Giro senza sosta nella stanza, mettendo all'aria armadi e cassetti in cerca di qualcosa. Ma nemmeno so cosa potrebbe aiutarmi. Ci sono solo vestiti gialli e rossi e qualche strumento musicale. Mi esce una risatina nervosa. Strumenti musicali. Forse questo è l'unico momento in cui vorrei suonare il banjo, piuttosto che morire bruciata.

Sento il calore aumentare. Mi passo una mano sulla guancia, la mia pelle è piena di sudore.
Do un'occhiata alla porta e decido che devo salire più in alto. Se rimarrò qui il fuoco arriverà presto.
Però non ci sono scale per salire. Non c'è un piano sopra di me. Solo il tetto.

Guardo la finestra, è la mia unica possibilità.
Mi asciugo i palmi sudati sulla gonna rossa e scavalco la finestra, tenendomi alla cornice. Ce la posso fare.
Sotto di me le fiamme divampano inghiottendo anche il muro esterno, sento il calore circondarmi.
Le gambe mi tremano mentre cerco possibili appigli sul muro. La grondaia. È l'unica cosa sulla quale posso arrampicarmi, e fortunatamente è vicina a me.

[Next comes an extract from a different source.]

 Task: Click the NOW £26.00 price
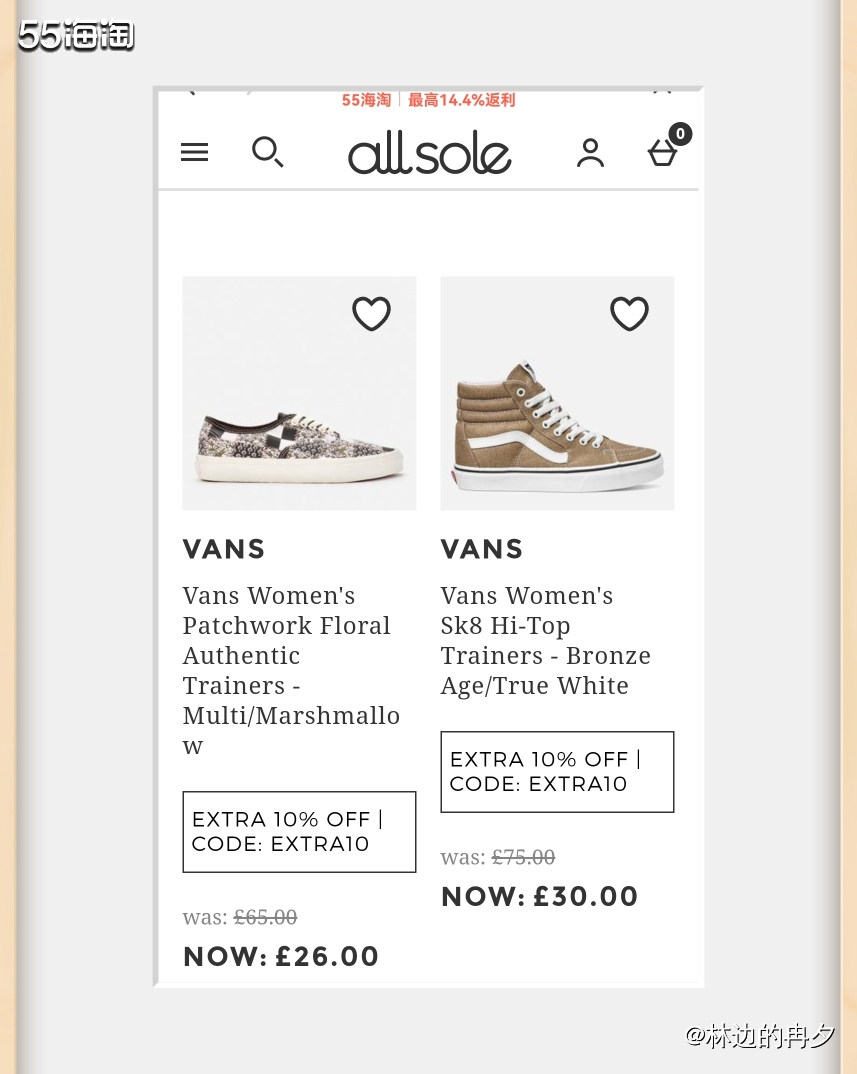pyautogui.click(x=281, y=956)
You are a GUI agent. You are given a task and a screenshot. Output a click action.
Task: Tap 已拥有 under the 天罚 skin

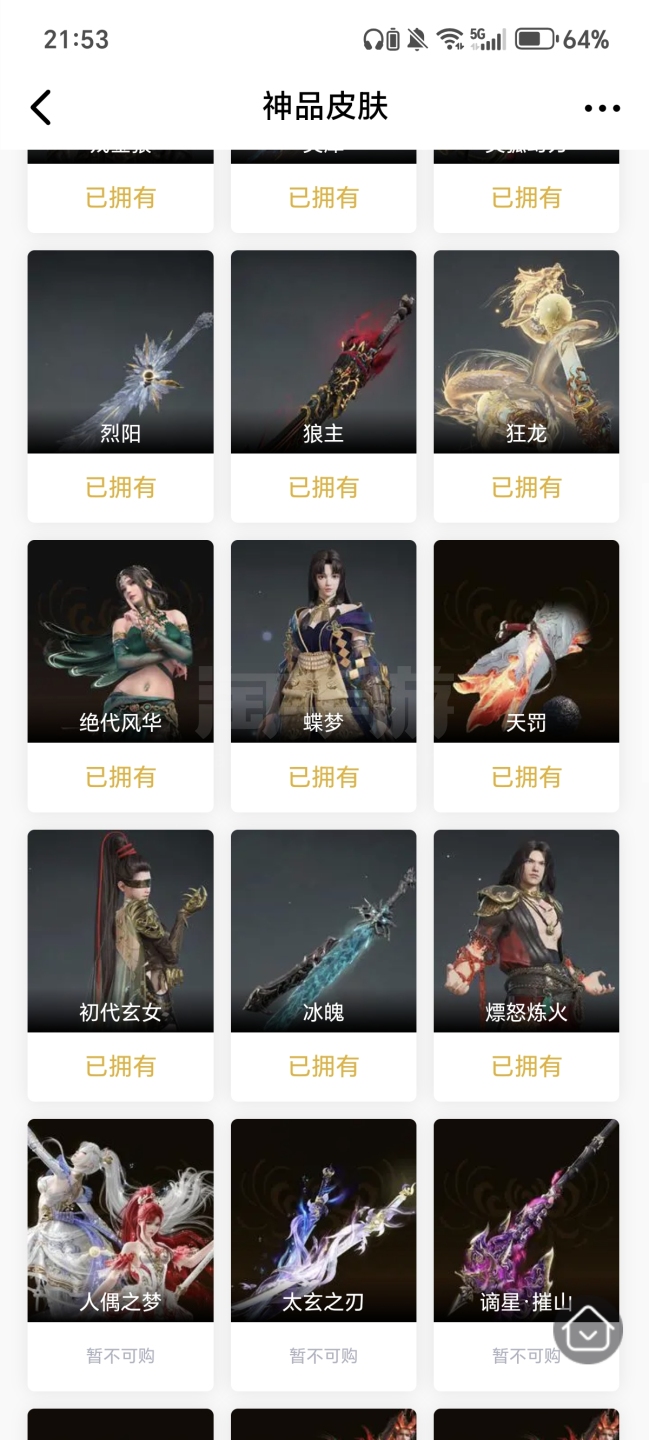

Sbircio nella stanza, dove le fiamme stanno inghiottendo la porta, poi mi slancio verso la grondaia e mi arrampico facendo leva con i piedi contro la parete.
Quando arrivo sul tetto riprendo fiato, e subito dopo mi guardo intorno in cerca di una via di fuga.
Non ci sono alberi, non ci sono edifici vicini.

Grido aiuto, ma come sospettavo nessun segno di qualche presenza. Sto andando in panico. Forse avrò un quarto d'ora prima che le fiamme arrivino quassù.

«Mamma! Papà!» grido ancora mentre mi sento pungere gli occhi.
Inutile riprovare, se ci fossero mi avrebbero già risposto. Spero che loro stiano bene.

Sento il fumo arrivare, tossisco.
Cammino lungo il bordo del tetto e guardo giù. Faccio due volte tutto il giro. C'è solo un covone di fieno, a qualche metro dal muro, ma io sono a più di nove metri d'altezza.

«Aiuto!» grido ancora.
Improvvisamente mi balena in mente la faccia di Quattro. Mi concentro su di lui e mi ricordo che tutto questo non è reale. Ma sto respirando il fumo, sento il calore sulla mia pelle, il crepitio delle fiamme sotto di me. Sembra così reale.

"Sii coraggiosa".
Risento le parole di Quattro. E cerco di ricordarmi cosa mi ha detto.

"L'allucinazione scompare quando ti calmi".
Guardo al di là del bordo, sono giusto sopra al covone di fieno.
Mi dico che l'ho fatto tante volte, da un'altezza molto minore, è vero, ma l'ho fatto. Questo non è reale. È solo un'allucinazione.

Apro le braccia e faccio un respiro profondo, mentre sento il cuore cominciare a rallentare.
Mi sto calmando, la simulazione tra poco finirà.
Penso a mamma, a papà e ad Amineah. E mi butto.